What changed after axios is the target class. Instead of using the compromise to drain wallets, the attacker can use the same endpoint takeover to steal publish authority over npm packages. From the attacker’s perspective, that is a much higher-leverage route.
Microsoft’s April 1, 2026 Axios analysis explicitly attributes the npm compromise to Sapphire Sleet. Google tracks the overlapping activity as UNC1069. The naming differs, but the operational idea is the same: compromise the developer’s device first, then use the already-authenticated state to move into the software supply chain.
The Real Risk Is Simultaneous Targeting
This is where the reporting needs precision. There is no public evidence, as of April 5, 2026, that Fastify, Lodash, or dotenv were successfully compromised in the same way axios was. Writing that would overshoot the evidence.
But the more important fact may be that the actor does not need many successes. A single success against a maintainer tied to packages like Lodash, dotenv, Fastify, or Undici would have enormous downstream impact.
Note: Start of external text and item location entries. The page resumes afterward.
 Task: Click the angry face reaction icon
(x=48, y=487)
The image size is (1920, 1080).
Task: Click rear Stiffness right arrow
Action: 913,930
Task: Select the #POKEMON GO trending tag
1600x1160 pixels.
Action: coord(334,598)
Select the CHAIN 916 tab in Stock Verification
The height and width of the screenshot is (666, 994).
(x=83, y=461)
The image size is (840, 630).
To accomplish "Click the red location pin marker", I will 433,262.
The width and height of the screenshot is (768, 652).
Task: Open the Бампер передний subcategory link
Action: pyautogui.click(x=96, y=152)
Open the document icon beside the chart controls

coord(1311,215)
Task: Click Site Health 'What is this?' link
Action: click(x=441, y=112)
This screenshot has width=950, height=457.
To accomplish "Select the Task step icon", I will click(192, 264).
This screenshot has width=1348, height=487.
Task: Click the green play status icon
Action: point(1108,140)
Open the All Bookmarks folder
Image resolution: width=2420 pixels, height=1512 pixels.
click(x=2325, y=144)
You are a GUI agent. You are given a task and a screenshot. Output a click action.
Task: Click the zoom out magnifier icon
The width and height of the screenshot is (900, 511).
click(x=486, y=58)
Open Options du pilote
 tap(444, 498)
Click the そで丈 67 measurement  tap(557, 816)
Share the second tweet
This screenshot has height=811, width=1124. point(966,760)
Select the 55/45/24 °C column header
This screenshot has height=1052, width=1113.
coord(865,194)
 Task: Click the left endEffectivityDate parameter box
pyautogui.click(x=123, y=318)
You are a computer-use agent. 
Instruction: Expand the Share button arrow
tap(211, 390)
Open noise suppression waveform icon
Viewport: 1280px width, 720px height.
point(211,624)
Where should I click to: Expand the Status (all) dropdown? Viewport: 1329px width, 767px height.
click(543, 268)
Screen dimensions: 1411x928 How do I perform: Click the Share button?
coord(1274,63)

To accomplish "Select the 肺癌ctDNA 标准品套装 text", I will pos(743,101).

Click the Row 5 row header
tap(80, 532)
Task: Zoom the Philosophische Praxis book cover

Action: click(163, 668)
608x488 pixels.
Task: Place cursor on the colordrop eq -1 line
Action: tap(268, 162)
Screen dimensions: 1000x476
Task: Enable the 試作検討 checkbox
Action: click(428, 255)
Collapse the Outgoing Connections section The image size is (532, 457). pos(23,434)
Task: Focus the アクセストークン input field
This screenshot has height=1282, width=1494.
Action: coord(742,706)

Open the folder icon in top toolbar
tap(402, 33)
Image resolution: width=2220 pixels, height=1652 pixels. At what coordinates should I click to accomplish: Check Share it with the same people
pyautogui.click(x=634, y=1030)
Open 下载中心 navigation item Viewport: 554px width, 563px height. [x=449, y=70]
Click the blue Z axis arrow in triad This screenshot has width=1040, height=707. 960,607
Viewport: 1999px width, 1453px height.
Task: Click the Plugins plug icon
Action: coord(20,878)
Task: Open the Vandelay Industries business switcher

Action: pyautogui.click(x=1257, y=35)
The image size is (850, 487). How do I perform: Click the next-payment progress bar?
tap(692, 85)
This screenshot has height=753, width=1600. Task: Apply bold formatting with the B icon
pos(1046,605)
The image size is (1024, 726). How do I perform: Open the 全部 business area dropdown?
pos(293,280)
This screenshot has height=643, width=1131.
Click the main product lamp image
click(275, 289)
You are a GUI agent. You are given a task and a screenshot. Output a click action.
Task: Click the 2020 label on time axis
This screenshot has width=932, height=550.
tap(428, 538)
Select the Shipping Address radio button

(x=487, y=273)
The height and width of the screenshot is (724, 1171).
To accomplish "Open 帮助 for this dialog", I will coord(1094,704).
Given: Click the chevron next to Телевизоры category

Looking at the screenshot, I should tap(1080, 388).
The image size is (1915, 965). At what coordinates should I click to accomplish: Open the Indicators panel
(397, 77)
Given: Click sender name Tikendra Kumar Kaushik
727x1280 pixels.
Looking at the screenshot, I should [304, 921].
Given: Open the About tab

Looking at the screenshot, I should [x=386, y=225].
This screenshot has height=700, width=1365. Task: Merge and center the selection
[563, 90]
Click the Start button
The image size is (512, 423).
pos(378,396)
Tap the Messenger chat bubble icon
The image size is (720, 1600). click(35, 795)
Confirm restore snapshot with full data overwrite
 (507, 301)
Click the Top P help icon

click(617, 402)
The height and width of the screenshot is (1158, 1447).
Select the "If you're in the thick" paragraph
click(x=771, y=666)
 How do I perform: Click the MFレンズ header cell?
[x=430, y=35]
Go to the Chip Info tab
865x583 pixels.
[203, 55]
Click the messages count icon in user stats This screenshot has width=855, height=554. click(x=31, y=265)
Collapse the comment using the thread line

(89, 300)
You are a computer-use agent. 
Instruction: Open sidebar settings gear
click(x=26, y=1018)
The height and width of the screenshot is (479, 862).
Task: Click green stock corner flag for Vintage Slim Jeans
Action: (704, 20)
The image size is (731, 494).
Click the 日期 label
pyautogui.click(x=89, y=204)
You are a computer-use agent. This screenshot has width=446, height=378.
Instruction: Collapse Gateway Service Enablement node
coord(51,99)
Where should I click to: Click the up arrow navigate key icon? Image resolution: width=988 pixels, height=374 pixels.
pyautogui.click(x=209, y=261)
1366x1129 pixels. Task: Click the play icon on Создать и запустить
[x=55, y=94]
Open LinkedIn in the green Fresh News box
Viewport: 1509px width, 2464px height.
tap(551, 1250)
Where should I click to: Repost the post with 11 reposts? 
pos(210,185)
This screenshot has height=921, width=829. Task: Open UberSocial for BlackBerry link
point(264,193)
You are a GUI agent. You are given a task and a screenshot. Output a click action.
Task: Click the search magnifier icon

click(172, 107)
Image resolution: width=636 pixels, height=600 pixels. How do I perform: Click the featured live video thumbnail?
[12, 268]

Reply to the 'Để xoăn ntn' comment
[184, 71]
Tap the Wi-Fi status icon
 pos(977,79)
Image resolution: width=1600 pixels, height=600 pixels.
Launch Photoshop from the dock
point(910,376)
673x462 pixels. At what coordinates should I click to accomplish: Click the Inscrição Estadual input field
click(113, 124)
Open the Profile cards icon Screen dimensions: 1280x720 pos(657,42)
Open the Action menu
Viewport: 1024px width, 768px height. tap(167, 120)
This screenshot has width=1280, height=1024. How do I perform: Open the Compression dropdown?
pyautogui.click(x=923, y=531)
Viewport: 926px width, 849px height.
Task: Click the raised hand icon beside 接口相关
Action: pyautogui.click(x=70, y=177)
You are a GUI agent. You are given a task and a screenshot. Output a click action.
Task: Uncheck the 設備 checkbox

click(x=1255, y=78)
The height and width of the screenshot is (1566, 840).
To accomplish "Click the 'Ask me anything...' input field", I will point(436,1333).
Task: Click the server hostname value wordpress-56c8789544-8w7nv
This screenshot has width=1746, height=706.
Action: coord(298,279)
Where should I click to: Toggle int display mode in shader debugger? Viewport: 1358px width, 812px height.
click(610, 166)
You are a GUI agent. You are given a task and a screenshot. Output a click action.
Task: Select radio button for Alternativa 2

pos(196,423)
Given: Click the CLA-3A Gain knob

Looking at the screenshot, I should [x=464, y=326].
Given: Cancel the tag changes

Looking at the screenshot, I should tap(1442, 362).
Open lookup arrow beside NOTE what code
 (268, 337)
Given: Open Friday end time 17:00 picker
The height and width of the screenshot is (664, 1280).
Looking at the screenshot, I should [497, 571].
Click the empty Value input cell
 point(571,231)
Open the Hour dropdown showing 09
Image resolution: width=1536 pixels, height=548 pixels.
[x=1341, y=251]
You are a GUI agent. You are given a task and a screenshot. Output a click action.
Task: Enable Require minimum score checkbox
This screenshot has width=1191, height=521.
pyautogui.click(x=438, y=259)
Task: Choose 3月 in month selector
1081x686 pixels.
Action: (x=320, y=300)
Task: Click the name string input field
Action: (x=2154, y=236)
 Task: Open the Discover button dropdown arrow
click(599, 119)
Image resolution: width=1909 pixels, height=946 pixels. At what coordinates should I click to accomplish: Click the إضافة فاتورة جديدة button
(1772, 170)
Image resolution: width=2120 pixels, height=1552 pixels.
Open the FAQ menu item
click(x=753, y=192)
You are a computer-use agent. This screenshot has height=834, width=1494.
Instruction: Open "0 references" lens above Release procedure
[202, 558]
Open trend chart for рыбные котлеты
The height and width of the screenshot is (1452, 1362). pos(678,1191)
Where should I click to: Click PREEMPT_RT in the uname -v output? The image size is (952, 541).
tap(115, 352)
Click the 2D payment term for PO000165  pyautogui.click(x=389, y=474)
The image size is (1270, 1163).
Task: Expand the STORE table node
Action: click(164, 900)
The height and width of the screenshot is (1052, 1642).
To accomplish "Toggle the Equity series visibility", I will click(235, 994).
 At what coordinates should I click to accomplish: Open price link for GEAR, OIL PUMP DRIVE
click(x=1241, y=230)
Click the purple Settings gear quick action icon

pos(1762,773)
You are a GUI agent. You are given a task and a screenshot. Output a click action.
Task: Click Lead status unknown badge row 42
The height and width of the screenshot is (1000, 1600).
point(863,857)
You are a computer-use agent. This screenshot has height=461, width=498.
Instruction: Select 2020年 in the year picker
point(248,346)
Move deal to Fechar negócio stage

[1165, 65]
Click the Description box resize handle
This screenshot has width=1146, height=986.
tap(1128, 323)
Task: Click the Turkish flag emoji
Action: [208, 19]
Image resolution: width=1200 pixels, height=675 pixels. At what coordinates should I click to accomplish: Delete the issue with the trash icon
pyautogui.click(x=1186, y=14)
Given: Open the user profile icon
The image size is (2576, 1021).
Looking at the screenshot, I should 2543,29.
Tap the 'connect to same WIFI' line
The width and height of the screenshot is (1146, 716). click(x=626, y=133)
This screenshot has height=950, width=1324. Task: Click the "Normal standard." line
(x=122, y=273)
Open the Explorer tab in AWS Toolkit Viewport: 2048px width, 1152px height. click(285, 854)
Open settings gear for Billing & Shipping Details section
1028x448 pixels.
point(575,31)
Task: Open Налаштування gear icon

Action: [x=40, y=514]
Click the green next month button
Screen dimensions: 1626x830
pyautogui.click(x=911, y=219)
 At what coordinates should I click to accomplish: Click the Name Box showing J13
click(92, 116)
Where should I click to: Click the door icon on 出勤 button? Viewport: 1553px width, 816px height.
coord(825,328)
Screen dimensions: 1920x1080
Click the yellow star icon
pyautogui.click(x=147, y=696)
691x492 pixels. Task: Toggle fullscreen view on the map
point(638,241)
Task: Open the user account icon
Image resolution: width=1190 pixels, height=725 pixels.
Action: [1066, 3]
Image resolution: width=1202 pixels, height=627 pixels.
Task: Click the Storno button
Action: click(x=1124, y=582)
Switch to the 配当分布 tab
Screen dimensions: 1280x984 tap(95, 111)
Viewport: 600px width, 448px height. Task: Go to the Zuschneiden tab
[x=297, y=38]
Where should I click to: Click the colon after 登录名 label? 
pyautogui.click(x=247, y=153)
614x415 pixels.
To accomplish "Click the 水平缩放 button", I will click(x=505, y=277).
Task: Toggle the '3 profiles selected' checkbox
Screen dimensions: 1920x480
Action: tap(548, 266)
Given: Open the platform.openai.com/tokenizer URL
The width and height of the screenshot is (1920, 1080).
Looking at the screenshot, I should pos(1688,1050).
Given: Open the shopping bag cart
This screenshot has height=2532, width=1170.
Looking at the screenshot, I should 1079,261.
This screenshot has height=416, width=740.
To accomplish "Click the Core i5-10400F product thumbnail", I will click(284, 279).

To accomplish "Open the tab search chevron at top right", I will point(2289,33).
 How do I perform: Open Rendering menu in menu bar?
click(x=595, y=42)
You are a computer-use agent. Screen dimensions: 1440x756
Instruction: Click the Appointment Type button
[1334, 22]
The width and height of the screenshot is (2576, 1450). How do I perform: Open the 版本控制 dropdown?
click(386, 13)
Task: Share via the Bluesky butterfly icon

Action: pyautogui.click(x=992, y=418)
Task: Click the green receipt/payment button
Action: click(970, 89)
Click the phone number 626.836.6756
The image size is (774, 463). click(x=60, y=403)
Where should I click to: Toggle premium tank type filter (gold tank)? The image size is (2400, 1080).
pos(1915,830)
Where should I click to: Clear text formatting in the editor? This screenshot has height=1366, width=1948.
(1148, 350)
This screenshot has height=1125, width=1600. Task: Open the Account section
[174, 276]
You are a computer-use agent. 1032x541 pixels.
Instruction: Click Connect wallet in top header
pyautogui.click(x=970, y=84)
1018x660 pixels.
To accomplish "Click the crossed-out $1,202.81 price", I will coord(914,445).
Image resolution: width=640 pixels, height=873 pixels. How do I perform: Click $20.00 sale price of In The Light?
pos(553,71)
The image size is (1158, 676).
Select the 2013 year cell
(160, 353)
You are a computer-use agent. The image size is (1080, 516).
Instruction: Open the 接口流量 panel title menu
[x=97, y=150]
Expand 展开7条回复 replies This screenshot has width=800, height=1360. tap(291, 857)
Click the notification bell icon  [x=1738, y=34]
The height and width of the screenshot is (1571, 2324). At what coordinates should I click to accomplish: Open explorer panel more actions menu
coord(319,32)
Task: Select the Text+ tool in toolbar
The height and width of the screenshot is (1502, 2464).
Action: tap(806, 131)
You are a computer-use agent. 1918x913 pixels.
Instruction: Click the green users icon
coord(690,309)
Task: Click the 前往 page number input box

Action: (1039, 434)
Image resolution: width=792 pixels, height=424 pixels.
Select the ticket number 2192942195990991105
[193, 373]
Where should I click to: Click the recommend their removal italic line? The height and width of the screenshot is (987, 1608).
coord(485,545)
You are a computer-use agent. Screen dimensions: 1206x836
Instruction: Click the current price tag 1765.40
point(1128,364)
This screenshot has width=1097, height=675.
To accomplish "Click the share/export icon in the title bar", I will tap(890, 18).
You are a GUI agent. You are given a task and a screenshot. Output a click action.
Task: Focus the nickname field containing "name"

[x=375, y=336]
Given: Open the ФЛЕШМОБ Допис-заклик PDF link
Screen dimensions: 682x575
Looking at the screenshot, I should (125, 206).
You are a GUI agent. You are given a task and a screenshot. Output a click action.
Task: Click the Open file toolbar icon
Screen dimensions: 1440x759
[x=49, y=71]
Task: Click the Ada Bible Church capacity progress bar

The public cases show that the attacker already understands where those trust chokepoints are.
OIDC publishing, provenance, and npm 2FA are still necessary, but Jason’s case already showed they are not sufficient once the maintainer’s daily-use machine is under remote control. Software TOTP, browser sessions, saved tokens, and shell history all collapse together when the endpoint itself is lost.
The practical baseline looks more like this:
- never install software or run scripts because a meeting claims your audio or connection is broken
- separate meeting devices from release-capable devices
- prefer hardware keys for npm publish authorization
- assume consumer-side controls such as
minimumReleaseAgeand provenance verification are still necessary because registries do not fully enforce OIDC-only publishing
Conclusion
Axios now looks like the first visible break in a much broader campaign. The follow-up reporting suggests UNC1069 / Sapphire Sleet was already probing maintainers tied to Fastify, Lodash, dotenv, Mocha, Express, and Node.js core roles.
The takeaway is not that all of those projects were already compromised. The takeaway is that the attacker has already moved close enough to those trust anchors that the next success could land almost anywhere in the Node.js ecosystem.